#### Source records
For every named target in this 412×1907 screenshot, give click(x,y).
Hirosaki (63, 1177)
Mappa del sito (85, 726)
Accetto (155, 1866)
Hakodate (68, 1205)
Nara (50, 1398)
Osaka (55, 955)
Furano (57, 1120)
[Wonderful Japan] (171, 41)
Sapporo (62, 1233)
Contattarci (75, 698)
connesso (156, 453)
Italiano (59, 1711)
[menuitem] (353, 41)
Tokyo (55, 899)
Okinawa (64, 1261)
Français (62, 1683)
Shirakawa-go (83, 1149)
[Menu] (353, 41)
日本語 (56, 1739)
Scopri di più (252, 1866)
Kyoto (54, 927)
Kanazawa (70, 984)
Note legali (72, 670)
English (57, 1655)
* * *
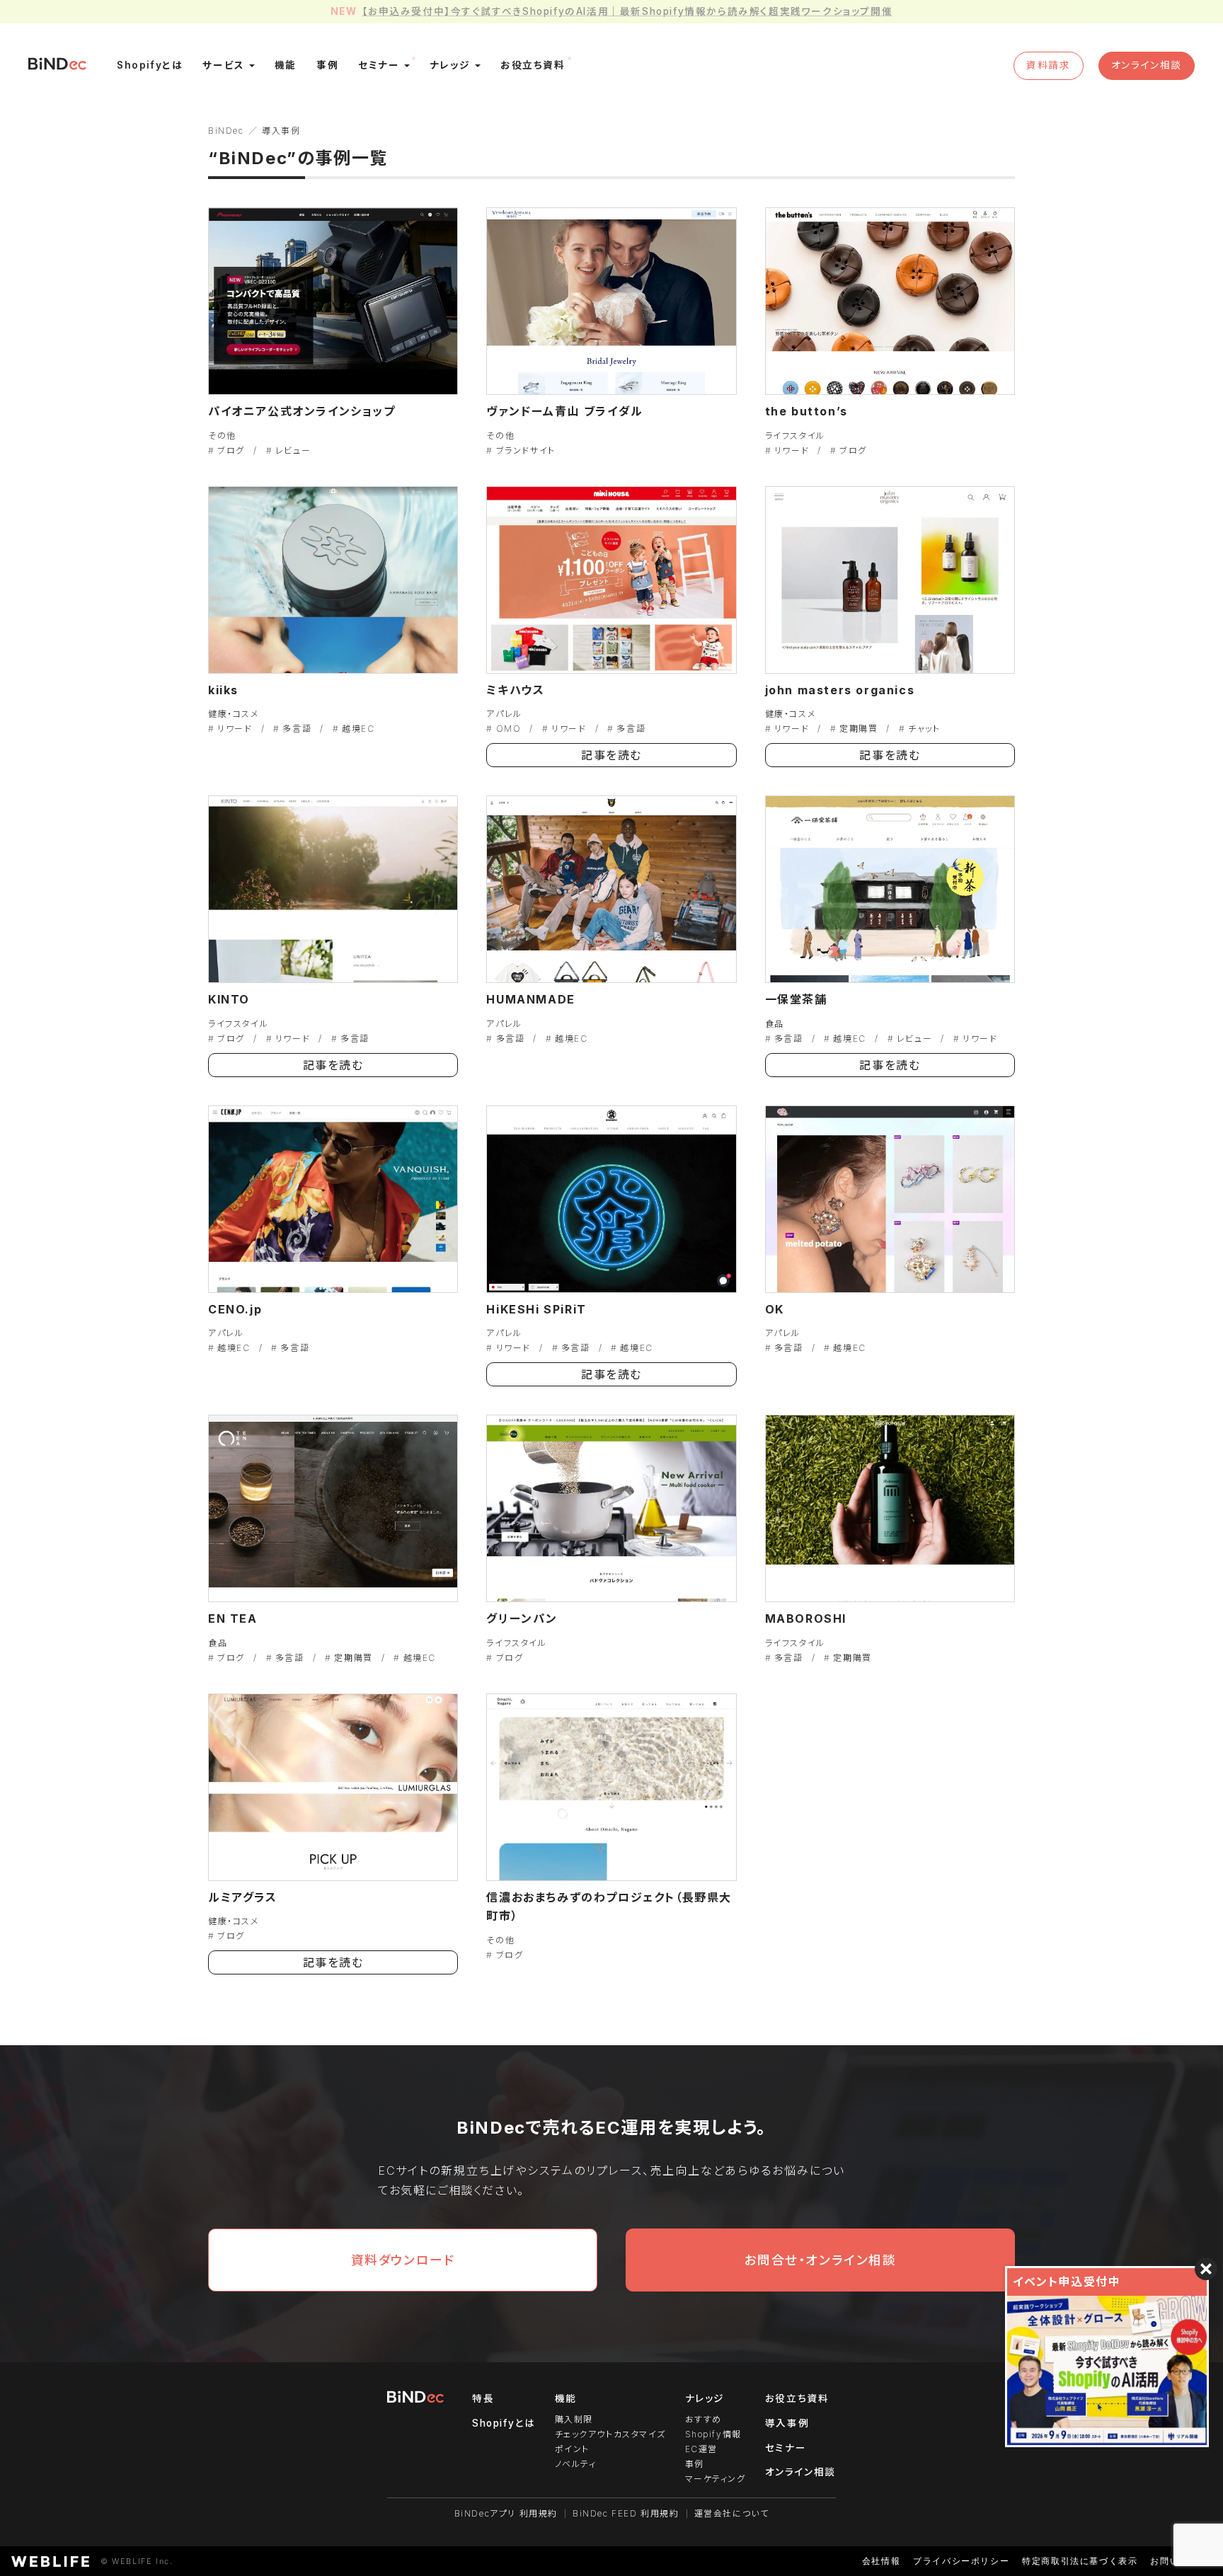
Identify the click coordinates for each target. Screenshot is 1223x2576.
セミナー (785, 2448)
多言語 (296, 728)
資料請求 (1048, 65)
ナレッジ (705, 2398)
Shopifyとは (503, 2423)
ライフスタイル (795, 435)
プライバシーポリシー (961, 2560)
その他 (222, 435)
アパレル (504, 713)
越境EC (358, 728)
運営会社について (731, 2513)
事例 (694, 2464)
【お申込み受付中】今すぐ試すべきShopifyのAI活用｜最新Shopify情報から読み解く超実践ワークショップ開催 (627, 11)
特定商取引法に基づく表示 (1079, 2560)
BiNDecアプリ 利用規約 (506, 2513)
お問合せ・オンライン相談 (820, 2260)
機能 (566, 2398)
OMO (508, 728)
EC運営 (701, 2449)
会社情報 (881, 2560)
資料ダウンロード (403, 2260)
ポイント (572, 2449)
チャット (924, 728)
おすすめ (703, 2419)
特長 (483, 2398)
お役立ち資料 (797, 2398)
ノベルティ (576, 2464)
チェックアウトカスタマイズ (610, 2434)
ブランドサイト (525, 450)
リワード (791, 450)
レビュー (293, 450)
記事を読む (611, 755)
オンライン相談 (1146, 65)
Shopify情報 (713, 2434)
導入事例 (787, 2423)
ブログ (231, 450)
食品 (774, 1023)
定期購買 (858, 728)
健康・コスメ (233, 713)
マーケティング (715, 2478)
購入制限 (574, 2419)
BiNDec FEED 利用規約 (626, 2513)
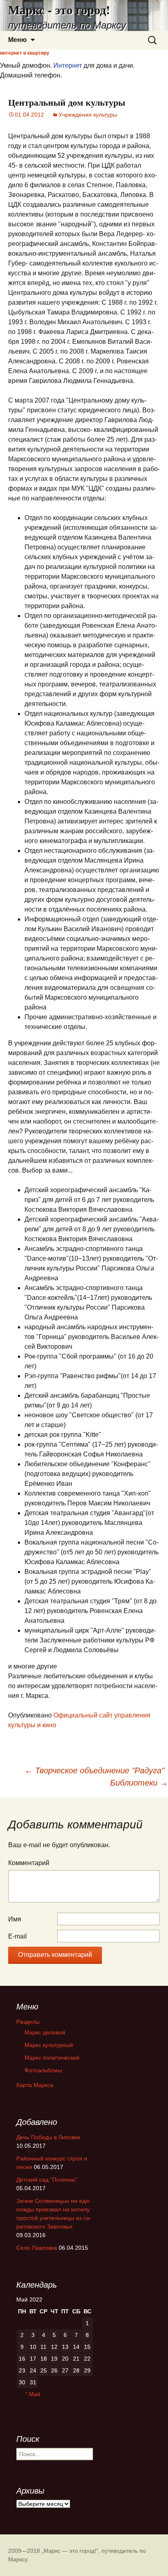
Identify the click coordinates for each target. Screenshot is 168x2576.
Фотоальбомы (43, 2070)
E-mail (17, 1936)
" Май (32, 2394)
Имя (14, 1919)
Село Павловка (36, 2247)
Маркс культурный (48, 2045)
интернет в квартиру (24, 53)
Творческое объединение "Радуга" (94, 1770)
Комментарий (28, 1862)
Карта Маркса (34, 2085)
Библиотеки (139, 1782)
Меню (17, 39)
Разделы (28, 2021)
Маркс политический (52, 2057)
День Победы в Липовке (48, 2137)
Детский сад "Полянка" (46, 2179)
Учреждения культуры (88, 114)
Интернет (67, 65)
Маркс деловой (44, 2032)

#### Aim of the exercise
Which lines run from the one holding "Furano (57, 1120)" through the one holding "English (57, 1655)" in the records above? Repeat them exactly, both included, and nothing more.

#### Task solution
Furano (57, 1120)
[Wonderful Japan] (171, 41)
Sapporo (62, 1233)
Contattarci (75, 698)
connesso (156, 453)
Italiano (59, 1711)
[menuitem] (353, 41)
Tokyo (55, 899)
Okinawa (64, 1261)
Français (62, 1683)
Shirakawa-go (83, 1149)
[Menu] (353, 41)
日本語 (56, 1739)
Scopri di più (252, 1866)
Kyoto (54, 927)
Kanazawa (70, 984)
Note legali (72, 670)
English (57, 1655)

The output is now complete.